What to work on — Which lines run from the one containing "Open the @bertanyarl mention link" through the last line of the records? Copy them exactly, leaving pictures out.
··········
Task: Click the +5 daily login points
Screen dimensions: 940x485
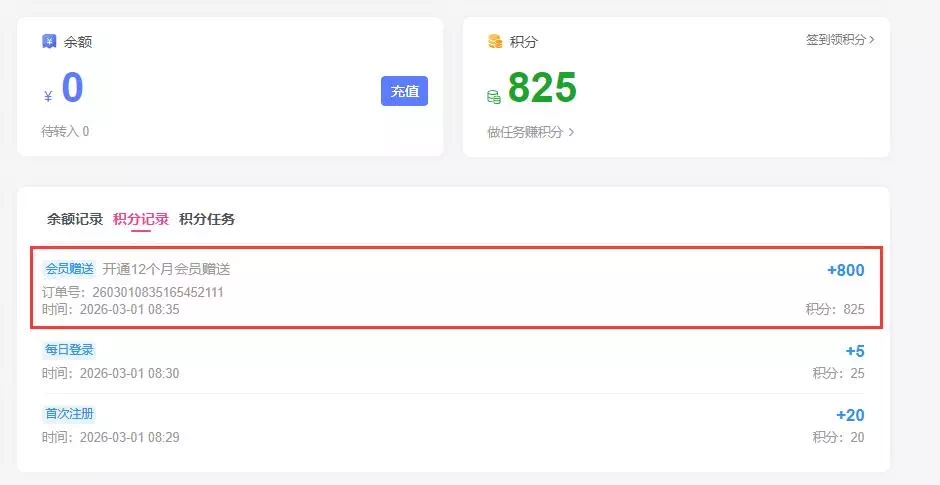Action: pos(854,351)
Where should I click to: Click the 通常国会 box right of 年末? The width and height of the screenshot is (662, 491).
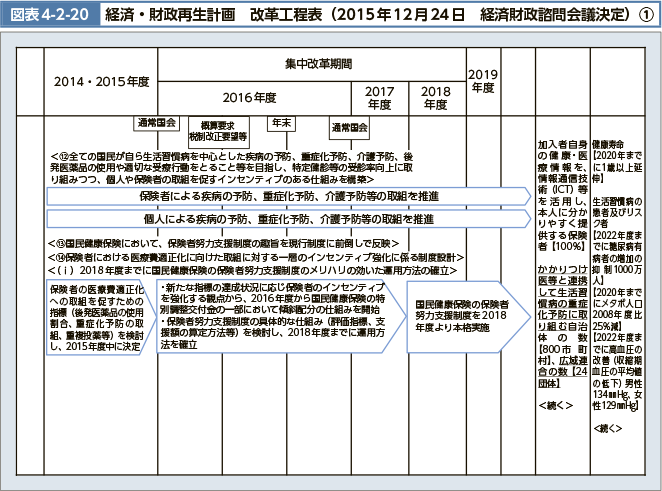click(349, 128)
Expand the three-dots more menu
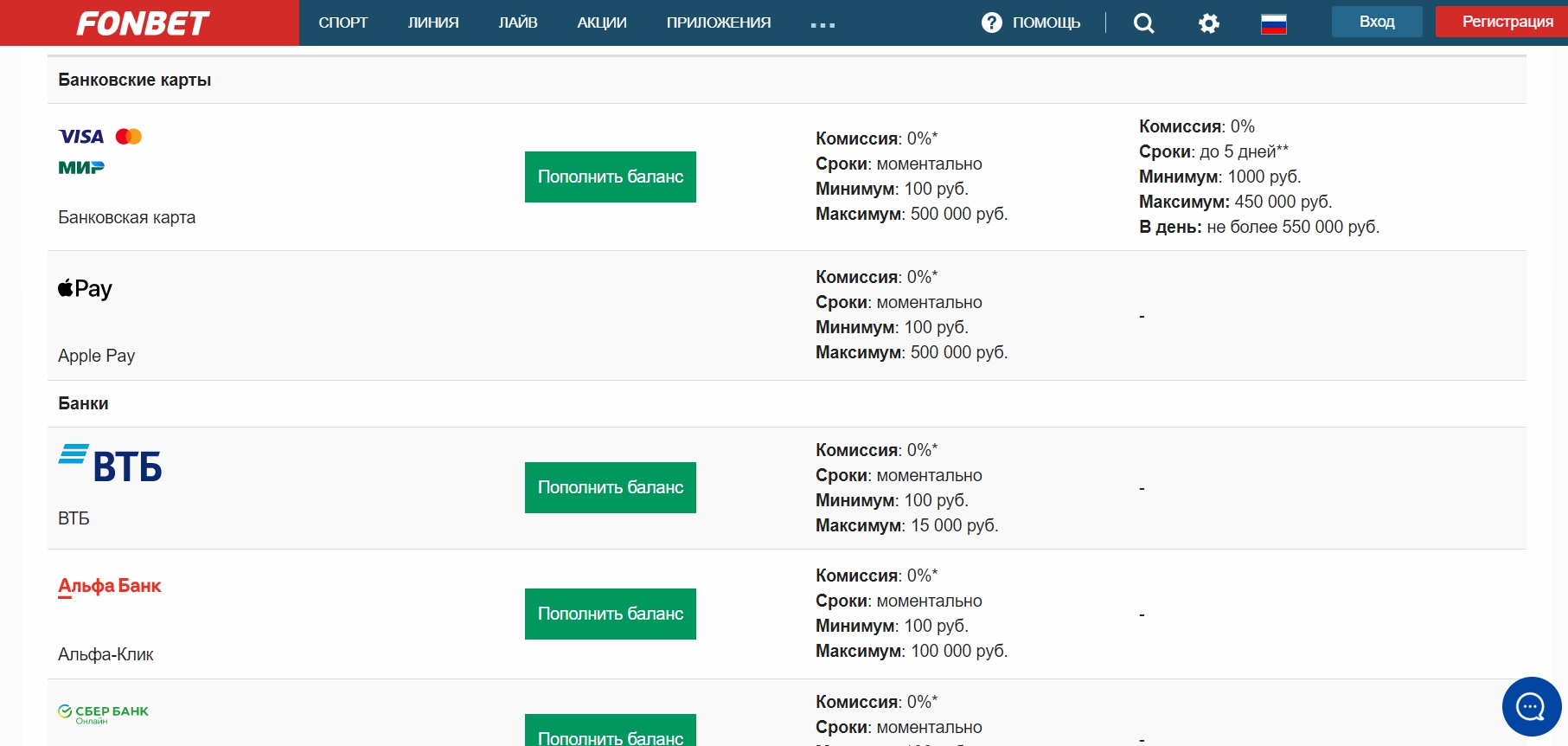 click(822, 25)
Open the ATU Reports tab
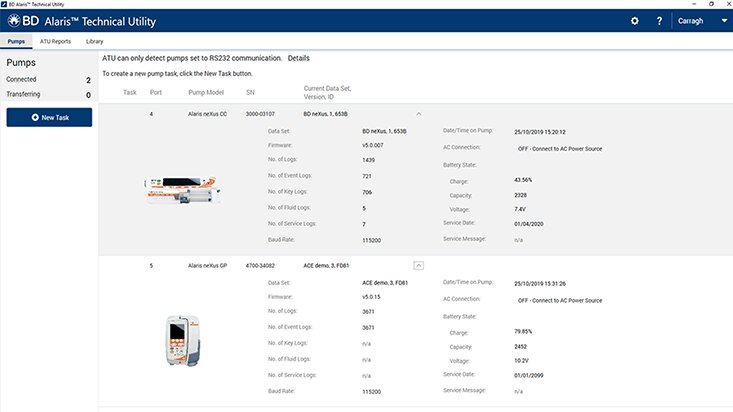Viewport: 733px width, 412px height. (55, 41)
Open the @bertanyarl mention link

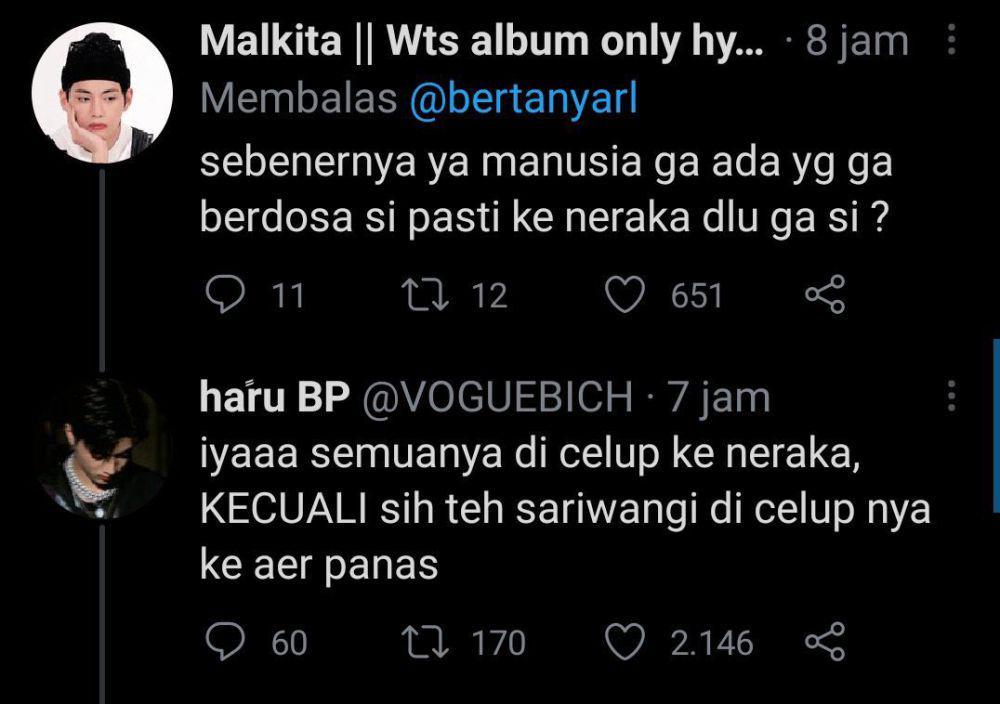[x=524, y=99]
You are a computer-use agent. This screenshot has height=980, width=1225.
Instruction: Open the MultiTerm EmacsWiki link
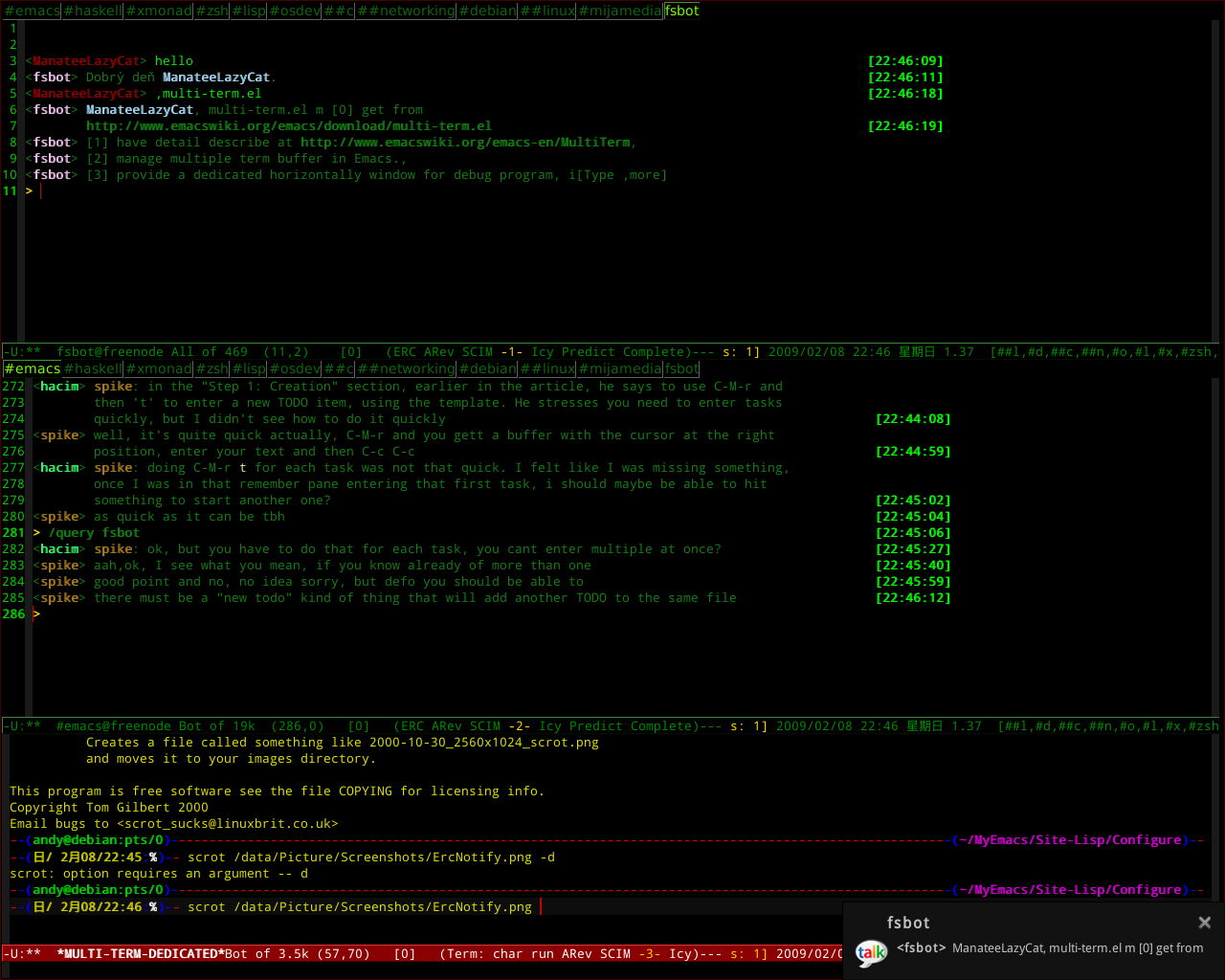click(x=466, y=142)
··········
Answer box —
Open the @bertanyarl mention link

[x=524, y=99]
You are a computer-use agent. This screenshot has height=980, width=1225.
Instruction: Open the MultiTerm EmacsWiki link
click(x=466, y=142)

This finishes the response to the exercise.